そこに「怪物」は存在したか? 映画『怪物』感想

この映画について核心に触れずに感想を書くことは難しい…。

なので以下ネタバレあり。

 

この映画は内容をあまり知らずに見に行った方が驚きがあり楽しめると思う。予告は見ていても問題ない。予告は核心部分にはふれていない…わけじゃないがミスリードされているのでたぶん大半の人はこれを見ただけでは気づかない(はず)。自分は予告を見ただけの状態で見に行って、中盤から、「この映画のテーマってそれだったんか…」といい意味での裏切りに快感を覚えた。

 

ある小学校*1で起きた、教師による児童への暴力事件*2を複数の視点から描く。

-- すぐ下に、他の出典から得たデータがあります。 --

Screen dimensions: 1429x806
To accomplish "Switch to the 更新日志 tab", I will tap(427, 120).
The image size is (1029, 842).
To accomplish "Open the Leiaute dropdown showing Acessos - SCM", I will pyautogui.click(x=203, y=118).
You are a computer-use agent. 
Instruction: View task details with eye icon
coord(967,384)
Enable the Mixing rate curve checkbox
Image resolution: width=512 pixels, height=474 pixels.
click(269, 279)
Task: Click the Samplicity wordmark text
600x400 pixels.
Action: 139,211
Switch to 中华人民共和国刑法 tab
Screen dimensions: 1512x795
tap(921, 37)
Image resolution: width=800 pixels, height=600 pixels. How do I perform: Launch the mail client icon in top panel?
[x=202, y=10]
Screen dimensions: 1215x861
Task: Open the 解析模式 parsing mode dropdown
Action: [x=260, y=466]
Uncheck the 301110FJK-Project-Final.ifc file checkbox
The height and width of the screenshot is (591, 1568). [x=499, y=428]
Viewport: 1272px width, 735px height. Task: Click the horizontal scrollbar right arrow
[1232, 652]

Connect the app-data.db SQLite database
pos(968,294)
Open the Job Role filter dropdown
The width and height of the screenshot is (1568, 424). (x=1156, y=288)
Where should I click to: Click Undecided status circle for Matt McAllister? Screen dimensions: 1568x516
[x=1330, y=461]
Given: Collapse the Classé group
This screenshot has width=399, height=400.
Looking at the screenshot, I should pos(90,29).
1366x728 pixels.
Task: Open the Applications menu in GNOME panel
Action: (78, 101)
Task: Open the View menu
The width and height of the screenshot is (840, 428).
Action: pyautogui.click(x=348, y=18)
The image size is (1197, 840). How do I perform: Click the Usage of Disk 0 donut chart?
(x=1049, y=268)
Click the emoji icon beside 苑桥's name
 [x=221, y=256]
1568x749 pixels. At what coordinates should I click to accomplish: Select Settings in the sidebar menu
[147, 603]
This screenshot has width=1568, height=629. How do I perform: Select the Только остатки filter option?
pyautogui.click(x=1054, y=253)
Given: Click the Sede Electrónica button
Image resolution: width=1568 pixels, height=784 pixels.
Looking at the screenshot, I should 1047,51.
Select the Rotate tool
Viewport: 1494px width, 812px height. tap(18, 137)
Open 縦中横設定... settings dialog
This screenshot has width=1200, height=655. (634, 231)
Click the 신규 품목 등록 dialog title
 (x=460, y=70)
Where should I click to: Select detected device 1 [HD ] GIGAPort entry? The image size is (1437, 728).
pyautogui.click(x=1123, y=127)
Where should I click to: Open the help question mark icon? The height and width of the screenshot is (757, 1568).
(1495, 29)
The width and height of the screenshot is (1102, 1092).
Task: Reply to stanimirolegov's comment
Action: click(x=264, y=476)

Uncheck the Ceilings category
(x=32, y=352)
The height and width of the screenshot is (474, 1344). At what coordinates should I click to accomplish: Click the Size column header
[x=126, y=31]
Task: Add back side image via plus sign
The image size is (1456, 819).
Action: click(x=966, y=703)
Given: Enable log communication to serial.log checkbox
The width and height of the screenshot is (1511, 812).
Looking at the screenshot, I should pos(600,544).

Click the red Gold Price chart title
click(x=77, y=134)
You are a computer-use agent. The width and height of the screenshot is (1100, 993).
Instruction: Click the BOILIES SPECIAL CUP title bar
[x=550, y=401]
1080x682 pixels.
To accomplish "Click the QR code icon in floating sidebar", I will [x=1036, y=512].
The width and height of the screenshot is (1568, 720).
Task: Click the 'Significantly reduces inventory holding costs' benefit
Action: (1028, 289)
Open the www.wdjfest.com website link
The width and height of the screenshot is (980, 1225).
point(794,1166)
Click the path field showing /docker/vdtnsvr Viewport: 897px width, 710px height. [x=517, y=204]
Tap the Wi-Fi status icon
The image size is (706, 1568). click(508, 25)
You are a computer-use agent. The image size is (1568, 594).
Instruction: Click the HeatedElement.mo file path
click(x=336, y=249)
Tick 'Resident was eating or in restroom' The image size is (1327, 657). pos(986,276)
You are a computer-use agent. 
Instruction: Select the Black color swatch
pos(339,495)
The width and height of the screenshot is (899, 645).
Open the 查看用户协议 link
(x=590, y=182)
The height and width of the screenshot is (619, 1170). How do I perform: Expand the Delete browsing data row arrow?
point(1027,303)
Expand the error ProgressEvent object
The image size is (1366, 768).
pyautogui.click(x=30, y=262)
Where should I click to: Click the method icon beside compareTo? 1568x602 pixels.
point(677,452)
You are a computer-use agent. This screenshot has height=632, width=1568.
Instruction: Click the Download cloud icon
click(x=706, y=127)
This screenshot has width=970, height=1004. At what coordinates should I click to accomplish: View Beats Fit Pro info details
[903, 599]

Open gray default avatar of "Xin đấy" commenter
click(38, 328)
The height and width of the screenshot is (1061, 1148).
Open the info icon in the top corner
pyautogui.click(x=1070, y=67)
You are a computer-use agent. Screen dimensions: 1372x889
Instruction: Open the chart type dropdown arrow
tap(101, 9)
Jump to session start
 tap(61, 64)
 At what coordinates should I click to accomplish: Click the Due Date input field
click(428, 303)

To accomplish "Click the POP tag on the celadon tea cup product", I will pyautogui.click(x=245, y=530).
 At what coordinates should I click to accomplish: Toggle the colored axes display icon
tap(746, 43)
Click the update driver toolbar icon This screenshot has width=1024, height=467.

視点人物となるのは以下の人たち。

児童の母親。

担任教師。

小学校の校長。

2人の児童。

 

序盤は安藤サクラ演じるシングルマザーの息子が学校でいじめられているらしく描かれる。絵の具まみれになって帰ってきたり、スニーカーが片方だけなかったり、水筒の中に泥が入っていたり、怪我をしたり。そしてある夜、彼は家に帰ってこない。心配になった母親は同級生に見かけなかったかと電話をかけ、彼が秘密基地にいるのを突き止め、車で向かう。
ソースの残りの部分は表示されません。